O interesse das consequências fisiológicas de atividades físicas realizadas em locais de grande altitude se tornou popular depois dos Jogos Olímpicos de 1968, no México, a 2.240 metros do nível do mar e resistência do ar 30% menor.

Na época se questionava sobre os benefícios e malefícios da menor pressão e resistência do ar em atividades físicas em grandes altitudes. Durante os Jogos houve uma piora no desempenho dos atletas em provas de endurance, além de quebra de todos os recordes mundiais nas provas de velocidade, mas o feito mais impressionante ficou por conta do atleta norte-americano Robert Beamon do salto em distância.

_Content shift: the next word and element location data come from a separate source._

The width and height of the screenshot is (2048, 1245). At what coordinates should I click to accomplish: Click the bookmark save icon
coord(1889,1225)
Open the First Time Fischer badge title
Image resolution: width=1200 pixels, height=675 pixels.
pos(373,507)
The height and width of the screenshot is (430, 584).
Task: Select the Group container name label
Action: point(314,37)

Beamon chegou aos Jogos como favorito ao ouro, o recorde mundial atual era de 8,35m e um recorde nunca havia sido quebrado por mais de 15cm de diferença, a marca de seu último salto em 8,90m (0,55cm a mais) não só quebrou o recorde mundial como deixou até mesmo o próprio atleta incrédulo de seu feito, merecendo atenção especial em episódio de Os Simpsons (episódio 14 da 12ª série). O atleta nunca mais chegou perto de tal marca, o recorde mundial só foi quebrado em 1995, mas o olímpico permanece até hoje.

Vista panorâmica da Cidade do México com os vulcões Iztaccihuatl e Popocatépetl

Tais fatos causaram enorme excitação na mente de curiosos e cientistas e pesquisas começaram a ser desenvolvidas nesta área. Com o conhecimento das mudanças fisiológicas que acontecem em grandes altitudes muitos esportes puderam crescer e se desenvolver, minimizando, consideravelmente, os riscos de morte e a escalada de alta montanha é um destes esportes.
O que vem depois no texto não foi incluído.